• Rachel Penate

The Last Train to London by Meg Waite Clayton

Updated: Apr 10, 2020


★★★★ (3 on my Mama Scale)


In the pre-war tension of anti-Semitic Austria, one courageous soul rose up to defend and protect the most innocent. Based on the true story of the Vienna Kindertransports, THE LAST TRAIN TO LONDON is hauntingly beautiful.


Huge thanks to Harper Books for an advance copy of this beauty. Very much honored to have the chance to read and review this sweeping story.

WHAT I LOVED: The overall experience of entering into the world of Stephan, Zofie-Helene, and Truus was a complete pleasure. Meg Waite Clayton writes with such ease and her storytelling reminded me a lot of Anthony Doerr’s ALL THE LIGHT WE CANNOT SEE. She wrote this time period with perfection and I truly felt like I was existing within the worlds she created.
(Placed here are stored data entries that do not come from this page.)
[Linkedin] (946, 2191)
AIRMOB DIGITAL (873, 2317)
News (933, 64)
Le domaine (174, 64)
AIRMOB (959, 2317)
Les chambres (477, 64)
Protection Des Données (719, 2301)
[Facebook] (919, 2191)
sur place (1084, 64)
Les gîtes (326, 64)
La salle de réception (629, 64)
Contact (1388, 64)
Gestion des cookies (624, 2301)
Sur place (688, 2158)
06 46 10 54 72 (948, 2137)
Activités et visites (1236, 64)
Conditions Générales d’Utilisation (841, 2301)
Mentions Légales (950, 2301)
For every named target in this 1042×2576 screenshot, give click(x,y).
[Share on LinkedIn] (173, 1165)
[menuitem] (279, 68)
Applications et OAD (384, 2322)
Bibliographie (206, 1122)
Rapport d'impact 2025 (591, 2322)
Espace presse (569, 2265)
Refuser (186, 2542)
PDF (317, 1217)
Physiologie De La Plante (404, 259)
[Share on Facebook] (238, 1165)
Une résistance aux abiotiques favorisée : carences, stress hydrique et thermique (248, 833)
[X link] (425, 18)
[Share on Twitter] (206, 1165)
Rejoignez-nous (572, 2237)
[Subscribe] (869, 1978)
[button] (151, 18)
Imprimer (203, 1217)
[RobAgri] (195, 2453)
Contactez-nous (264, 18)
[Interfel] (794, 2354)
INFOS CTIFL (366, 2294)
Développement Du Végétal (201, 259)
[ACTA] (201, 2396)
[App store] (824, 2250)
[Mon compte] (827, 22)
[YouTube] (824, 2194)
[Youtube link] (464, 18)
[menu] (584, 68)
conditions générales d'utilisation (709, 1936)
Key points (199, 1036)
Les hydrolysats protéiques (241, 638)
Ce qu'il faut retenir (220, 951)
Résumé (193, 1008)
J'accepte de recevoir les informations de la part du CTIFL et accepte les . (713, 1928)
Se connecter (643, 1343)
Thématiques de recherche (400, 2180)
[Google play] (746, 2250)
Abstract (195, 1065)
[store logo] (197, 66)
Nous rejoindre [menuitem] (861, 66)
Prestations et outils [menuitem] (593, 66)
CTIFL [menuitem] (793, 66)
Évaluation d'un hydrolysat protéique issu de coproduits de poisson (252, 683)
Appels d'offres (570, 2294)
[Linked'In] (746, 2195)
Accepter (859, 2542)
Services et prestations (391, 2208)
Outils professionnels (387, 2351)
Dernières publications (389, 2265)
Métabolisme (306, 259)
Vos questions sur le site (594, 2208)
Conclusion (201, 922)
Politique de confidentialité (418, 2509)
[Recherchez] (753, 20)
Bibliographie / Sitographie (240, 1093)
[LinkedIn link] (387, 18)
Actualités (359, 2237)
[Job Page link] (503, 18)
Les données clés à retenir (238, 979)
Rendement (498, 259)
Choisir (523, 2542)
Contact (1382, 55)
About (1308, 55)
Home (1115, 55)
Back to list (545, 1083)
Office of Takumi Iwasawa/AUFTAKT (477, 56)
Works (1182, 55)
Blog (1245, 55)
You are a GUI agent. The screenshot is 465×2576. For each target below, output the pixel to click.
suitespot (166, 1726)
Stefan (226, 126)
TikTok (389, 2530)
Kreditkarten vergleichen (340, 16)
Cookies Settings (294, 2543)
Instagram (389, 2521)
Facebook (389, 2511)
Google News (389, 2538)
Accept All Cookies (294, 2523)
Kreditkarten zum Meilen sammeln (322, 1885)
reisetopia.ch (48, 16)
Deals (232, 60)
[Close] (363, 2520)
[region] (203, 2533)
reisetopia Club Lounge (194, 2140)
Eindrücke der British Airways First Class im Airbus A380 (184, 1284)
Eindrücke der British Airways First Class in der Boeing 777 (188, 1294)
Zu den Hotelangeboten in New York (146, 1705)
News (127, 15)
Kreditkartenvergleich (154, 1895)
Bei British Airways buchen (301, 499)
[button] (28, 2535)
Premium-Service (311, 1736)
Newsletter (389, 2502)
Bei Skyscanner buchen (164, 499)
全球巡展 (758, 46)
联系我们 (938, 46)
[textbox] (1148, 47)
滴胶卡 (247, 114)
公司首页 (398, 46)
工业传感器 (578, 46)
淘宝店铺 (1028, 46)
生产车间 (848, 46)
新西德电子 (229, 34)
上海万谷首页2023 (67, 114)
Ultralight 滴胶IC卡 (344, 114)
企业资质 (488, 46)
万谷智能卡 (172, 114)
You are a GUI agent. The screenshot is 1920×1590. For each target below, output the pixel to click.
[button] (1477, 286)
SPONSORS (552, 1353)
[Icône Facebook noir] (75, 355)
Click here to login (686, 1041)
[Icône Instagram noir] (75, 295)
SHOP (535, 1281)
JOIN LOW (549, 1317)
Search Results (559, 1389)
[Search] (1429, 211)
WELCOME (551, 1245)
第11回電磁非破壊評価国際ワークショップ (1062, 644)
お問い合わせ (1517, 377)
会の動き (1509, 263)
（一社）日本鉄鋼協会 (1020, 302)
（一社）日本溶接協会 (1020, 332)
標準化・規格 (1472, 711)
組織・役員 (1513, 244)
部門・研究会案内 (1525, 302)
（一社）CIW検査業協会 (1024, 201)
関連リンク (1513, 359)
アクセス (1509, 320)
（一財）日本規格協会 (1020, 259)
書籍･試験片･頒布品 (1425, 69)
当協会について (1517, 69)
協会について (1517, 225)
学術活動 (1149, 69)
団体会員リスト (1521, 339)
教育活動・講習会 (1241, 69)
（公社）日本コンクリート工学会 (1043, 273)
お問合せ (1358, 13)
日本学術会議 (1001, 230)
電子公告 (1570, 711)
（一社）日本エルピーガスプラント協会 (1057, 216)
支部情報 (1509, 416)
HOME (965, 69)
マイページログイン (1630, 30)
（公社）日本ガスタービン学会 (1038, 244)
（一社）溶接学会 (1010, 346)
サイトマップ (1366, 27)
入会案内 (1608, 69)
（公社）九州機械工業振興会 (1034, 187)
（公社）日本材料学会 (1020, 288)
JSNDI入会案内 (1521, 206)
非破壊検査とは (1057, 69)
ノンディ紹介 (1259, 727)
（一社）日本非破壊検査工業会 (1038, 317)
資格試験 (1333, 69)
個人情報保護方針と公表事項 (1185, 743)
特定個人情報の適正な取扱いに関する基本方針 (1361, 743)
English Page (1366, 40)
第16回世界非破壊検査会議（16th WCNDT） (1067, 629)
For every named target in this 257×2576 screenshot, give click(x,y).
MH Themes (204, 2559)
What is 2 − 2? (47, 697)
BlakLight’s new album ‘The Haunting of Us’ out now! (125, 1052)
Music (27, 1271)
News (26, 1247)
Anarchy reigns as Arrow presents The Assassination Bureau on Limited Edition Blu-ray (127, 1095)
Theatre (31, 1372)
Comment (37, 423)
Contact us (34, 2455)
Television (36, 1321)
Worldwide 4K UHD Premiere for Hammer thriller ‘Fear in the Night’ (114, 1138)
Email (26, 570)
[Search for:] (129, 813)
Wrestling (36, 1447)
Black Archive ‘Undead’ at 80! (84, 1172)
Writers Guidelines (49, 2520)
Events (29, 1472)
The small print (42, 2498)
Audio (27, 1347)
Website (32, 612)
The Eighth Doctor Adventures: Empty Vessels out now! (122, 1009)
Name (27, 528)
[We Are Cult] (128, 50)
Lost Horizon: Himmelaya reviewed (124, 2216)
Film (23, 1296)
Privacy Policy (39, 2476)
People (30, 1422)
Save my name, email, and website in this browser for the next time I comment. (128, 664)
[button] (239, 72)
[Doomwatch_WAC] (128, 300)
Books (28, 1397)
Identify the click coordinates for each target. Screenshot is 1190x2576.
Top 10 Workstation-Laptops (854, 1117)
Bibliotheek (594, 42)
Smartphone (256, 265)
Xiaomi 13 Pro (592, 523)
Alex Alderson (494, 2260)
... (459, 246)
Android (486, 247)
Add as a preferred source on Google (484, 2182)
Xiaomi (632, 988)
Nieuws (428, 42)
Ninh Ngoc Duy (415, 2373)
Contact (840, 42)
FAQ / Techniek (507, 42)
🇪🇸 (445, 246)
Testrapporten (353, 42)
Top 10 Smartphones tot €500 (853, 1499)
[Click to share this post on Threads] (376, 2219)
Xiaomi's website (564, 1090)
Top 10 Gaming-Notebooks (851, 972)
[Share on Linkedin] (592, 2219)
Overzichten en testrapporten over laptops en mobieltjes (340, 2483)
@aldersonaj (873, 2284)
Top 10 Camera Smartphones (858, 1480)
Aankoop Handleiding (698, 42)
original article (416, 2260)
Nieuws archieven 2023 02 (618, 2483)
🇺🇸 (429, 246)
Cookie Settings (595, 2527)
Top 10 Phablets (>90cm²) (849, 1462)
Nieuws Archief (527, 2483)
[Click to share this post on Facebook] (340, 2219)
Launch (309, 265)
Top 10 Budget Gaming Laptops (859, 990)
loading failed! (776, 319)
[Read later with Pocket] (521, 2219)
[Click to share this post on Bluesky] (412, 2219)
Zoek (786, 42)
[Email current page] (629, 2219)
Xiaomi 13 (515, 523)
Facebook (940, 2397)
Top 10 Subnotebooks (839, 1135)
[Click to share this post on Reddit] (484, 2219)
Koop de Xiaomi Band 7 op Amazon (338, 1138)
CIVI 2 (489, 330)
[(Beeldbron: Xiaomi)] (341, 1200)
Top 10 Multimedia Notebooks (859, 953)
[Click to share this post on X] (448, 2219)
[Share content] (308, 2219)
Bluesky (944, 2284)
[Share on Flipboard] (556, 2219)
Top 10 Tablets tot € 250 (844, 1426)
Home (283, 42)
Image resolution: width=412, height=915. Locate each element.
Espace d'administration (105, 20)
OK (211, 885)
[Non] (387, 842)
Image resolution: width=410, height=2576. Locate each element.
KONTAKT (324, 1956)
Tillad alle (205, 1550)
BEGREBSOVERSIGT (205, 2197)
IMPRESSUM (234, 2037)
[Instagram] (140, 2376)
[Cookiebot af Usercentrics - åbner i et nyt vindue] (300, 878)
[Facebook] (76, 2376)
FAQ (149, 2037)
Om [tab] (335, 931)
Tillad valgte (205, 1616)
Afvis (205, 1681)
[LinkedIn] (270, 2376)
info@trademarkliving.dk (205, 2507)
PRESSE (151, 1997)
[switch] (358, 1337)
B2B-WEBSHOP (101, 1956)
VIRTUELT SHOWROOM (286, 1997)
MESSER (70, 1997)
WHAT I DIDN'T LOVE: Despite loving her style of writing, I did struggle with Clayton’s plot structure. She alternated perspectives between the kids: Stephan and Zofie, the adults: (mainly) Truus, and then the political aspect via Adolf Eichmann. While I love varying perspectives, as they do deepen the texture of the story, it caused two issues for me. First, I struggled to keep up with the overall timeline due to the lack of distinct connection and differentiation between the characters. And, second, the plot fizzled out for me since the story had to build from three different viewpoints instead of just one.

Overall, a solid four stars based on strength of writing. Would’ve been a five with a stronger rising action and climax.